Request 1 ->
In the passage on the Bleker drawing, who owned the sheet in the 19th century?
Request 2 ->
Can you sum up the passage on the Bleker drawing in two sentences?
Request 3 ->
Can you pick up the passage on the Bleker drawing after its last sentence and continue it?

Supplied passage ->

──────────

Bleker is little known as a draughtman. Only a few sheets by him are preserved in the major European print rooms. Two drawings by him are in the British Museum, London, one sheet depicting The Finding of Moses (see fig.),4 and A Peasant and a Horse-Drawn Cart (see fig.).5 The latter sheet is a preparatory study for Blekers etching of 1643 (Hollstein 12). Another preparatory study for an etching, Landscape with a Piping Shepherd (Hollstein 6) is in the Frits Lugt collection, Fondation Custodia, Paris.6 The quirky use of the pen, the typical characterisation of the animals and the lightly washed sky that can be observed in our drawing can all be compared to features in the London and Paris sheets. The composition is similar to a painting by Bleker dated 1637, representing the same rarely depicted Biblical subject, and could possibly be primo pensiero for this painting (see fig.).7
In the 19th century this sheet was owned by Pieter Langerhuizen (18391918), nephew of the celebrated collector Jacob de Vos. According to Lugt, Langerhuizen was one of the derniers collectionneurs de la vieille marque, living in his town residence at Herengracht 458 in Amsterdam.
I am grateful to Dr Martin Royalton-Kisch, formerly curator of drawings at the British Museum, for attributing this sheet to Gerrit Claesz. Bleker.8
1. Comparable but not identical to a watermark in a drawing by Moeyaert in the Rijksmuseum, see M. Schapelhouman and P. Schatborn, Dutch Drawings of the Seventeenth Century in the Rijksmuseum, Amsterdam, artists born between 1580 and 1600, Amsterdam/London 1998, vol. I, cat. no. 260, p. 119, fig. W82 on p. 241. Similar watermarks were widespread during this period.

──────────

Supplied material ->
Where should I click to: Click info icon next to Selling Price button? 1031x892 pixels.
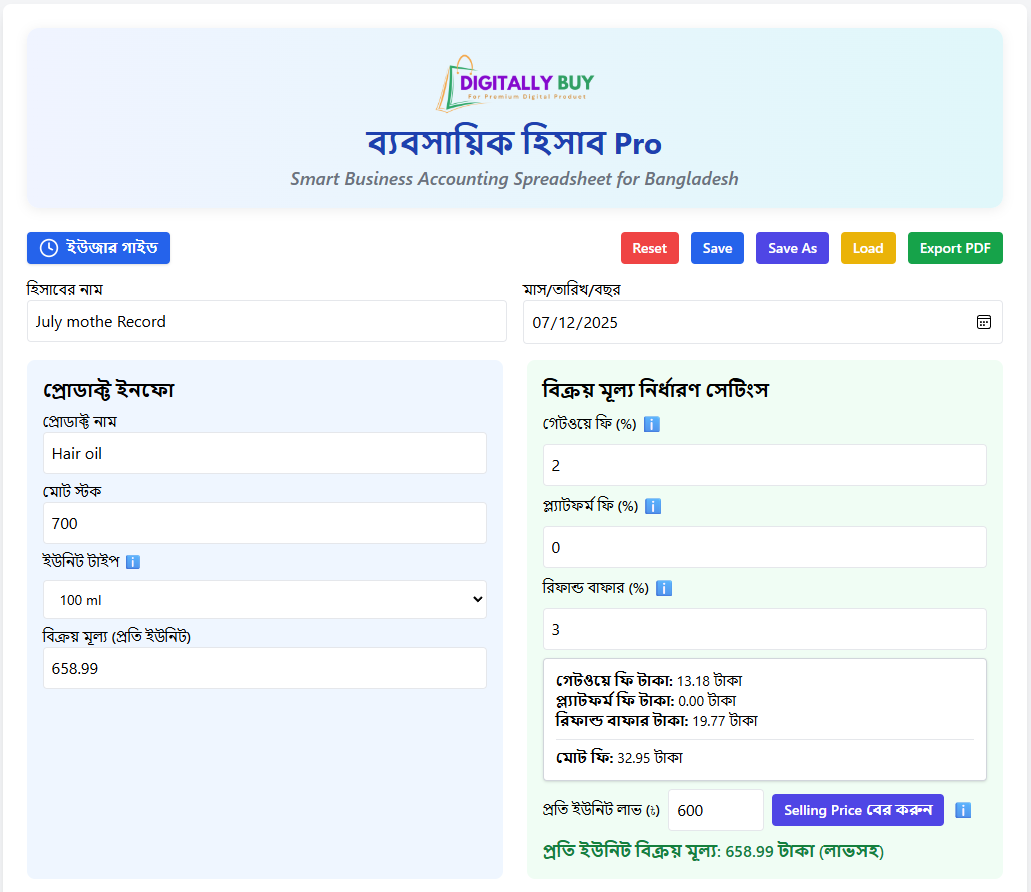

──────────

Task output 1 ->
Pieter Langerhuizen, nephew of the collector Jacob de Vos.

Task output 2 ->
Gerrit Claesz. Bleker is little known as a draftsman, but this sheet shares traits with his drawings in London and Paris: the quirky pen work, the characterization of the animals and the lightly washed sky. It may be a first idea for his 1637 painting of the same rarely depicted Biblical subject, and it was owned in the 19th century by Pieter Langerhuizen before Dr Martin Royalton-Kisch attributed it to Bleker.

Task output 3 ->
2. For the artist, see I. van Thiel-Stroman, Painting in Haarlem 1500-1850. The collection of the Frans Hals Museum, Ghent/Haarlem 2006, pp. 109-10.
3. How could I overlook Bleker and Ruysdael, / Who are good in landscapes, and moreover, in figures, cited by Van Thiel-Stroman, op. cit., p. 109.
4. Black chalk, pen and brown ink, brown wash, 232 x 317 mm; inv. no. SL,5236.123; A.M. Hind, Catalogue of Dutch and Flemish Drawings preserved in the Department of Prints and Drawings in the British Museum, 4 vols, London 1915-31, cat. no. 1.
5. Black chalk, pen and brown ink, brown wash, 193 x 299 mm; inv. no. SL,5236.42; Hind, op. cit., cat no. 2.
6. Pen and brown ink, brown, grey and green wash, 142 x 212 mm; inv. no. 1972-T.37; exh. cat. Acquisitions, Paris (Fondation Custodia) 1974, cat. no. 4.
7. Oil on panel, 57 x 79 cm; private collection, The Netherlands; see C. Tόmpel, Het Oude Testament in de Schilderkunst van de Gouden Eeuw, exh. cat. Amsterdam (Joods Historisch Museum) and Jerusalem (Israel Museum) 1991, p. 165, fig. 109.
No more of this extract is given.